If an Aroostook County lawmaker has his way, the federally owned and operated national park on Mount Desert Island and all other federal land in the state would become the property of Maine.

This would be just one result of a legislative bill being sponsored by Rep. Henry Joy, however. If passed, LD 73 also would prevent a new national park from being established in the northern part of the state and would repeal a state law that allows the United States government to establish national forests within Maine’s borders. In fact, the only permitted use for federally owned land in Maine would be for strategic military purposes.

Joy said Friday that the main purpose of his bill is to protect the economic well-being of the residents of northern Maine by blocking the proposed establishment of a national park in the Maine woods. The reason he included the provision about Maine taking over existing federal lands, he said, is to “give it some teeth.”

For Ken Olson, however, it is this provision that makes the bill so perplexing. Olson, who is president of the nonprofit group Friends of Acadia, questioned the ability of the cash-strapped state government to take over management of the 47,000 acres of rugged coastal terrain that make up the Acadia park.

“This is a very small-minded bill,” Olson said Thursday. “It’s very selfish and strange.”

According to Olson, it would cost Maine around $2 billion to buy Acadia outright from the United States government and then another $61 million over the ensuing decade to maintain the current level of operation at the park, which is visited each year by roughly 2 million people.

Combine these expenses with the possible loss of $140 million that the park generates annually in the state’s economy, Olson said, and the result of Joy’s bill could be a $3.3 billion cost to the people of Maine.

The people of Maine, however, are who Joy said he’s trying to protect by making establishment of a northern Maine national park against state law.

“It [would take] away from the livelihood of the people up here who depend on the natural resources industry,” Joy said. “That’s the big thing.”
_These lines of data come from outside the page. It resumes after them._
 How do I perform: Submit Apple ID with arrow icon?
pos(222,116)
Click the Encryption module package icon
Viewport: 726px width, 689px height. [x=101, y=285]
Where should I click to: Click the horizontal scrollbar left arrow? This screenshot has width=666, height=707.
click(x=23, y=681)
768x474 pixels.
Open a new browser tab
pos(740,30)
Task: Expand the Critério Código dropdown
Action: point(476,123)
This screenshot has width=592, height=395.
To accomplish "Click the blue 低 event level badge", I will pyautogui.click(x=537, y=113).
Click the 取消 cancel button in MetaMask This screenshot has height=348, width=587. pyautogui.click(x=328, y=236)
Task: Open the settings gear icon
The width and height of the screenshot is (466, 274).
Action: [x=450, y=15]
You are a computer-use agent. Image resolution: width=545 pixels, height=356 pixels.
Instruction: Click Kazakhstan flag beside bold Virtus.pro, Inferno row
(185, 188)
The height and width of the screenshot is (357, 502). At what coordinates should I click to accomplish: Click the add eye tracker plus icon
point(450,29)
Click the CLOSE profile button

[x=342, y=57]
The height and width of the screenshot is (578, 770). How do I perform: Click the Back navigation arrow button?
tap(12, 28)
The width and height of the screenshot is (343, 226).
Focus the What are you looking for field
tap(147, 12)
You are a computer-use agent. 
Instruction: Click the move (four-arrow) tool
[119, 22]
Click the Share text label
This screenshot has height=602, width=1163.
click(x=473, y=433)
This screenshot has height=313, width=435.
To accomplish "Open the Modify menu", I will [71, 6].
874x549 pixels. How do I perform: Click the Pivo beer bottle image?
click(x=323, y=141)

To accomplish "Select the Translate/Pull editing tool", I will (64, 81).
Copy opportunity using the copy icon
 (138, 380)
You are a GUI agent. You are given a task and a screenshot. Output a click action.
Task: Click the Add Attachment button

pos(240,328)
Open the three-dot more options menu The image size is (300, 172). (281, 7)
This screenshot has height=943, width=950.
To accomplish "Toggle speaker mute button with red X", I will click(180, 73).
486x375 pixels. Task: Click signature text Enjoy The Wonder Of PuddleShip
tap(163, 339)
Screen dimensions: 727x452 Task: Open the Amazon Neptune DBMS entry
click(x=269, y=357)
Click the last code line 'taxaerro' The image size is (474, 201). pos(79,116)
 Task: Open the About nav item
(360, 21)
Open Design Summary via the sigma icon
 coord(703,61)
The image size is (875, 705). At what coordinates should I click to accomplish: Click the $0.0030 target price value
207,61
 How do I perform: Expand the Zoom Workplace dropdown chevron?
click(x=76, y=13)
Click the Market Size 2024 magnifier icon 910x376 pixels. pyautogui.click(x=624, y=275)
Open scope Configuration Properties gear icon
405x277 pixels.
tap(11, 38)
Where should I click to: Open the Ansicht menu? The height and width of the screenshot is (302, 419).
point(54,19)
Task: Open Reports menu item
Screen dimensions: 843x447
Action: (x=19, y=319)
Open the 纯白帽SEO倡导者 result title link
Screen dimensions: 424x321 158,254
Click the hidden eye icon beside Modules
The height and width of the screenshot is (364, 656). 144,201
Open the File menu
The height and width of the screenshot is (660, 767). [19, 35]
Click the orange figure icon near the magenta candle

Jym St. Pierre of RESTORE: The Maine Woods, a group seeking to establish a northern Maine national park, was critical Friday of Joy’s legislative pursuits. He said that most people support RESTORE’s goals.

“He’s got a history of putting in silly bills like this,” St. Pierre said. “I think what’s going on here is political posturing.”

As far as taking over existing federal properties, Joy said Maine could avoid the expense of managing them by having such work done by private companies. He acknowledged that Maine is not in a position to take on any added significant financial responsibilities.

“The government doesn’t have any money,” he said. “Make it pay for itself.”

Rep. Bob Crosthwaite, another co-sponsor of the bill whose district abuts Acadia, said Friday he also is opposed to a national park in northern Maine. Crosthwaite said, however, that Acadia has a “tremendous economic effect” on the state and that he has no interest in seeing it become state property.

“I just bought three season passes” to the park, he said.

Crosthwaite, who also holds a seat on the Ellsworth City Council, said he co-sponsored the bill to help generate conversation about the proposed national park in northern Maine. He said it might be possible to amend the bill so that Acadia and other federal lands remain U.S. property.

“It really would affect how life is lived in the northern half of the state,” he said of the proposed park. “I think we want to keep it as it is.”

Despite their opposing views, Olson and Joy agree that the bill, as it is written, is likely to fail. Olson, however, said he intends to testify Monday in Augusta against the bill when the Legislature’s State and Local Government Committee holds a public hearing on it at 1 p.m.

“This bill is not going to go anywhere,” Olson said. “[But] we’ve got to waste a lot of time putting out this fire.”